▶ _Problem details_
When you restate the records, do so word for word and omit any picture they contain.

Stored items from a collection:
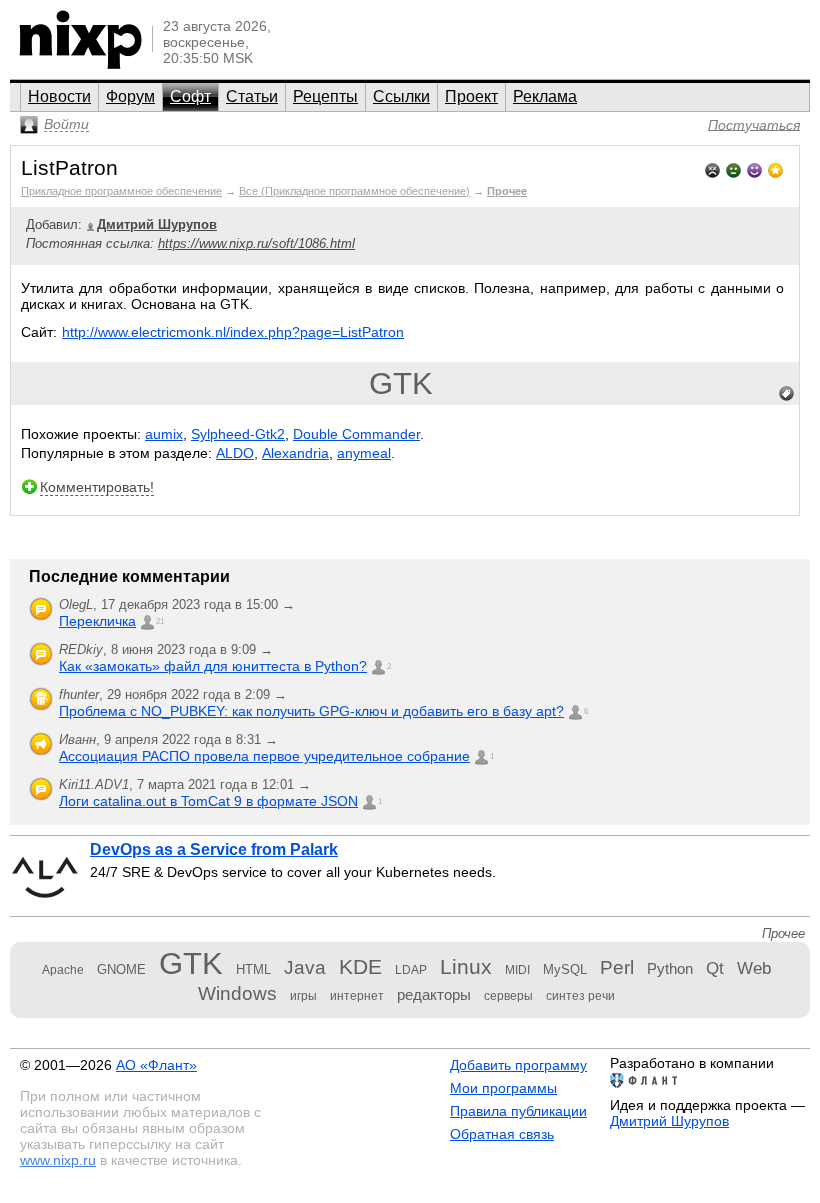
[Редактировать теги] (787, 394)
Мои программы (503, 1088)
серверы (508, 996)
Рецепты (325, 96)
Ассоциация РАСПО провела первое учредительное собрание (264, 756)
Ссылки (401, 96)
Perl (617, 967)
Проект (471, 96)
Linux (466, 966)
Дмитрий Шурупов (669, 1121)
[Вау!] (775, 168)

▶ _Completed exercise_
[Редактировать теги] (787, 394)
Мои программы (503, 1088)
серверы (508, 996)
Рецепты (325, 96)
Ассоциация РАСПО провела первое учредительное собрание (264, 756)
Ссылки (401, 96)
Perl (617, 967)
Проект (471, 96)
Linux (466, 966)
Дмитрий Шурупов (669, 1121)
[Вау!] (775, 168)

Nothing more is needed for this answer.